──────── PROVIDED PASSAGE

The independent review into allegations of racial disparities detailed the problems, and the progress. Now it's up to Ferentz to 'keep the dialogue going.'

Twenty-six pages of a report and 76 minutes of a press conference aren't going to cure what is wrong inside of Iowa's football program.

They're just steps in a process that coach Kirk Ferentz said he's going to make sure continues.

He had better follow through on those promises he's been making since early June.

The lengthy independent review into the allegations of racial disparities within the program was released on Thursday morning, and Ferentz and athletics director Gary Barta talked about it during a long press conference at Carver-Hawkeye Arena in the afternoon.

The review, conducted by law firm Husch Blackwell, detailed the allegations made by former players in early June that led to the departure of strength and conditioning coach Chris Doyle and rattling the usually steady Ferentz. There wasn't a lot new that we didn't know, there was just more information.

But there was one part in the review, on one of the last pages, that showed what still remains in this process of repairing the culture that Ferentz thought was so healthy just a few months ago.

Current players, the report read, said the changes brought about since the original allegations came out made for a better program, but were "cautiously optimistic" that the improvement would continue.

The apologies made by Ferentz and Barta over the summer are a start, but on Thursday, just like the other times we've met with them, there is still much work ahead.

────────────────

**SHORT TASK 1**. Copy out the entries word for word, everything from the line containing "the white shirt" down to the end of the entries, and leave the pictures out.

──────── LISTED RECORDS

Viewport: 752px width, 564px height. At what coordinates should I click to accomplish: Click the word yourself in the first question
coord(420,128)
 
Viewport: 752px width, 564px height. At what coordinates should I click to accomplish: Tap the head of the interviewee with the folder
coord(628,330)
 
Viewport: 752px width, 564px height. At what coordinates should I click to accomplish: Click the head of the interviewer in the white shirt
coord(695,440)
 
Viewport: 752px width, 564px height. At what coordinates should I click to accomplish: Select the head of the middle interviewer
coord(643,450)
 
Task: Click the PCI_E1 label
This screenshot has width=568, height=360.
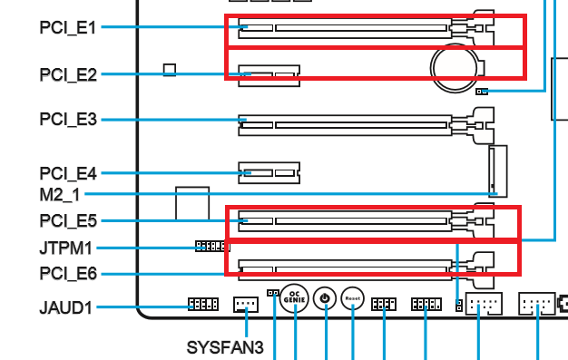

────────────────

**SHORT TASK 2**. Go on with the column about the review of Iowa's football program from the point where it stops.

**REPLY 1**.
Viewport: 752px width, 564px height. At what coordinates should I click to accomplish: Click the head of the interviewer in the white shirt
coord(695,440)
 
Viewport: 752px width, 564px height. At what coordinates should I click to accomplish: Select the head of the middle interviewer
coord(643,450)
 
Task: Click the PCI_E1 label
This screenshot has width=568, height=360.

**REPLY 2**.
Ferentz has the team's leadership group, and he's formed an advisory committee of former players to make their own recommendations — both groups, Ferentz said, should "hold my feet to the fire."

"Let's make sure we're staying on track," Ferentz said. "Let's make sure we are not having five meetings and then dismissing it, that type of thing. I think we've all learned a great deal in the last two months, but it can't be yesterday's news. We need to keep the dialogue going."

Ferentz, in his interviews with the media, continues to recall the June 8 team meeting on the first day of voluntary workouts. The raw emotions are something that has resonated with the coach and his players, and indicative of his failure to see a problem.

That can't happen again, and Ferentz knows it.

"I'll predict this — if we're doing our jobs right and doing them better, we're not going to have the kind of meeting we had on June 8," Ferentz said. "But that was a significant meeting, it was powerful and very impactful, and it got the ball moving forward fast, which was great."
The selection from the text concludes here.